Extracting Onset (Beat) Times from Audio Files

I recently created a video for one of my sketches and wanted the animation to be synchronized with the rhythm of the background track. This is a quick tutorial explaining how I did this using the fantastic aubio library and Processing. Note that you will need to have some familiarity with using the command line to do this.

The aubio library comes with a bunch of command line tools, and the one I used was the aubioonset command for getting a list of timestamps of detected “note onsets”, a term that is used to describe the beginning of a musical note.

The basic workflow looks like the following: (i) get a list of onset times using aubioonset, (ii) translate these into specific frame numbers for Processing, and (iii) perform some action in your sketch at these times.

Detecting Note Onset Times with aubioonset

The aubioonset tool makes this very easy. First, get the library itself from Github using git at the command line:

$ git clone https://github.com/aubio/aubio.git

Alternatively, you can visit the project page on Github and download and extract a zip file directly.

Next, compile the library as shown below:

$ cd aubio
$ make

This worked flawlessly on my Macbook Air running MacOS High Sierra (10.13). If you have any issues with your specific setup, you might need to Google around a bit.

The example programs (of which aubioonset is one) should now be in the build/examples subdirectory. The documentation for the aubioonset tool can be found here.

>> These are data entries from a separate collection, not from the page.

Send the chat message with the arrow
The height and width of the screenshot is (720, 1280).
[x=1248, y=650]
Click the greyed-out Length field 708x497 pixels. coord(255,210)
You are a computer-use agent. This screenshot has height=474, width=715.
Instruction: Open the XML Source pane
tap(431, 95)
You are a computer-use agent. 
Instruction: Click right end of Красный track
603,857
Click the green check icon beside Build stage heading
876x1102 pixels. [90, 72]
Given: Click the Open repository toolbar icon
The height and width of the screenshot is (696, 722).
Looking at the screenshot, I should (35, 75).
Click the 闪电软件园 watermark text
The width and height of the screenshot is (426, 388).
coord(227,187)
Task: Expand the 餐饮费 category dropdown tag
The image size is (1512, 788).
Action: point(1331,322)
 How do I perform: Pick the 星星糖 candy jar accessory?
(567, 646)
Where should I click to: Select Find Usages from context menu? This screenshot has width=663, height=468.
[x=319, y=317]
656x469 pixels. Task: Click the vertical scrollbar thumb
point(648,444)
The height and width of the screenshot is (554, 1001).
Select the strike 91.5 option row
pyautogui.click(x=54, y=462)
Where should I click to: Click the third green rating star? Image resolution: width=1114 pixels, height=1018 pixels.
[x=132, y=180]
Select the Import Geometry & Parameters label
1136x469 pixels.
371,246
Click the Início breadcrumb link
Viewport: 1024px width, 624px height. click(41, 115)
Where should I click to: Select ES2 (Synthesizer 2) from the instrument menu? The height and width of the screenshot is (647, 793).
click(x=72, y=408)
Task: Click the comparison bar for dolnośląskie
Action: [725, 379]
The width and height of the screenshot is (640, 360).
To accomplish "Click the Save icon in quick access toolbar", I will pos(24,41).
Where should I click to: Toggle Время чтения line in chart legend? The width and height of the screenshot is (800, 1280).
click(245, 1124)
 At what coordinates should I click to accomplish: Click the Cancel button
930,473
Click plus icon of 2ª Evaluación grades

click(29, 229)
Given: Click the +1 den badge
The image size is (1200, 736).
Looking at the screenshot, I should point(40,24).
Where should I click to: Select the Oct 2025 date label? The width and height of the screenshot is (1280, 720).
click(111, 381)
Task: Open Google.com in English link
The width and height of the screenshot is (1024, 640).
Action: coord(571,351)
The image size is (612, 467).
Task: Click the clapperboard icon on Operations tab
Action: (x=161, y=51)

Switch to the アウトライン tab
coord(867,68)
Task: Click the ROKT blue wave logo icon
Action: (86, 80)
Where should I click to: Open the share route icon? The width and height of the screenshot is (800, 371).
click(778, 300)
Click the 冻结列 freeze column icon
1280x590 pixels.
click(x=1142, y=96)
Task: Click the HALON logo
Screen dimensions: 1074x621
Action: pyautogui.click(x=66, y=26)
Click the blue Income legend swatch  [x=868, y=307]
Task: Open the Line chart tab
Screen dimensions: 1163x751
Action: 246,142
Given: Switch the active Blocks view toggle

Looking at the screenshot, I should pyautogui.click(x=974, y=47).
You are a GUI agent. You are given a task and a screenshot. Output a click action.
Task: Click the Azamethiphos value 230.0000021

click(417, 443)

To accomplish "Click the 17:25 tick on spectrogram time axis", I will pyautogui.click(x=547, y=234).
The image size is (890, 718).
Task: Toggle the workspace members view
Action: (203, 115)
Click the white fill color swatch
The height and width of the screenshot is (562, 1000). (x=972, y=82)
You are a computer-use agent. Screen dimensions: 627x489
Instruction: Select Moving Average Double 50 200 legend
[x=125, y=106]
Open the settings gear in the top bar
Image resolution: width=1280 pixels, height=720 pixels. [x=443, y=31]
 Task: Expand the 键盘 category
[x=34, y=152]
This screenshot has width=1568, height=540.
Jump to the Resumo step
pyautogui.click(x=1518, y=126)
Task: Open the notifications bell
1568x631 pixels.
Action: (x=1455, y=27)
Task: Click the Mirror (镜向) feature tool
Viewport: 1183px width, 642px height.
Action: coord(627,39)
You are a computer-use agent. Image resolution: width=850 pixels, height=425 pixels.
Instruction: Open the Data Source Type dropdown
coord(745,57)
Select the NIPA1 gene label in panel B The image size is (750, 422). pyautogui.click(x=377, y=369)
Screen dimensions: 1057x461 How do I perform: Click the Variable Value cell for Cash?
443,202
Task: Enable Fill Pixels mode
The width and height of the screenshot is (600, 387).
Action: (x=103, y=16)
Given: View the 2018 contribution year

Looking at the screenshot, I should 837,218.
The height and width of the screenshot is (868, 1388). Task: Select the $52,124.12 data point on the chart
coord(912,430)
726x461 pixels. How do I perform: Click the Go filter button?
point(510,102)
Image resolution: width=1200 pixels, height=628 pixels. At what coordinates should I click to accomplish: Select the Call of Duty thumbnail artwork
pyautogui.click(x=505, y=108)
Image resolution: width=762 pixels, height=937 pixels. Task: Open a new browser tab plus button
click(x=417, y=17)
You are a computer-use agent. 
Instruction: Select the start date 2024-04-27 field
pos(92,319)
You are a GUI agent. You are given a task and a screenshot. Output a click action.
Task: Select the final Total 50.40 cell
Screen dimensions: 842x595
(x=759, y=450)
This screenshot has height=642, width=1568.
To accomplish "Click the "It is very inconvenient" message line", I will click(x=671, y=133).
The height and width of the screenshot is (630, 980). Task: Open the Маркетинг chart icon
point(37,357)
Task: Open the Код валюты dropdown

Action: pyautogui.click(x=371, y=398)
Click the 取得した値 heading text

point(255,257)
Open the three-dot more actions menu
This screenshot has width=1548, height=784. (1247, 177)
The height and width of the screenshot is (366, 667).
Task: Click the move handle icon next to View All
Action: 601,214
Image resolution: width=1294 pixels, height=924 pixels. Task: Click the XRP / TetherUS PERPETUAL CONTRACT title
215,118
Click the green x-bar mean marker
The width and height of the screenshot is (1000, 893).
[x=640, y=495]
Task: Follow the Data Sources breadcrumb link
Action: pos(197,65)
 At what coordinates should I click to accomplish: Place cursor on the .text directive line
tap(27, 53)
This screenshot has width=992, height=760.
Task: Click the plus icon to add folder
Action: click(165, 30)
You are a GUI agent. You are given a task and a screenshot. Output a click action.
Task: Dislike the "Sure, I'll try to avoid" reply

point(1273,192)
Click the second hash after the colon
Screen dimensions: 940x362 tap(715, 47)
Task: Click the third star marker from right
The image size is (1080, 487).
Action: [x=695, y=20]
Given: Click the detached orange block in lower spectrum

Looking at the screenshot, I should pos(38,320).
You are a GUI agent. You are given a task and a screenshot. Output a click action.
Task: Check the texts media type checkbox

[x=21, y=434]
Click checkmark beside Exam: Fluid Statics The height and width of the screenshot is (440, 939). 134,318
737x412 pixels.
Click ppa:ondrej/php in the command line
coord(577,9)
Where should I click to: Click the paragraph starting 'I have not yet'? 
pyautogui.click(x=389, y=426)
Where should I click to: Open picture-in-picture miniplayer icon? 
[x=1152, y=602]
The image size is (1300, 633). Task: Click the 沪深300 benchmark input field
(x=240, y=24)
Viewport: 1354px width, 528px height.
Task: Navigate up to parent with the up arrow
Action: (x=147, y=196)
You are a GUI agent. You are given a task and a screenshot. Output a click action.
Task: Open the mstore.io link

Since aubioonset outputs the onset time in milliseconds, I wrote a wrapper script to convert these values into Processing frame numbers, given a user-specified frame rate:

#!/bin/bash

if [ "$#" != "2" ]; then
    echo "usage: $0 <path-to-audio-file> <processing-framerate>"
    exit 0
fi

AUDIOFILE=$1
FRAMERATE=$2
AUBIO_PATH=./aubioonset

# Get a list of onset times in ms (one per line)
ONSETLIST=`$AUBIO_PATH --input $AUDIOFILE --onset-threshold 0.1 --time-format ms`

# Print out the 'totalFrames' variable
TOTAL=`echo $ONSETLIST | wc -w  | xargs`
echo "int totalFrames = $TOTAL;"

# Print out the 'actionFrames' array
echo -n "int actionFrames = { "
for i in $ONSETLIST; do
    echo "$i * $FRAMERATE / 1000" | bc
done | tr "\\n" "," | sed 's/,$/ };/'

Paste that into your favorite editor, change the AUBIO_PATH variable to point to the location of your compiled aubioonset program, and save the file as onsets.sh. Also make sure to make the script runnable via:

$ chmod +x onsets.sh

The invocation of the script is shown below as well as the output. The script is passed the path to an audio file and the frame rate of your sketch, and it performs all the necessary conversions for you.

$ ./onsets.sh example.mp3 30
int totalFrames = 591;
int[] actionFrames = { 6,32,58,75,97,114,131,153,175,
...
...
...
8085,8101,8117,8147,8190,8230,8316,8343,8430,8614 };

The script prints out two variables that can be copy-pasted into Processing. The first, totalFrames specifies the number of onset times that were detected, and the actionFrames is an array containing the frame numbers of each onset.

Using Onset Times in Processing

To use these two variables in Processing is very simple:

/* These are copy-pasted from the onsets.sh output */
int totalFrames = ...;
int[] actionFrames = { ... };

int frame_index = 0;

void setup() {
}

void draw() {
  if (frame_index < totalFrames &&
      frameCount == frames[frame_index]) {
    current_frame++;
    /* Perform some action here at onset time */
  }

  saveFrame("#####.tga");
}

In the above code, we first copy-paste the two variables that are given to us by the onsets.sh script. We additionally need one variable: frame_index which is initialized to 0 (and represents the current index into the actionFrames array).

Now, in the draw() function, we check if we have reached our total number of onset times (stored in totalFrames), and if not, check if the frame number at the current index is equal to the current frame (using Processing’s frameCount variable), and if so, perform some actions.

Finally every frame is saved as an image, which can then be glued together into a video, remembering to set the correct frame rate for the video as used in Processing.

And that’s it!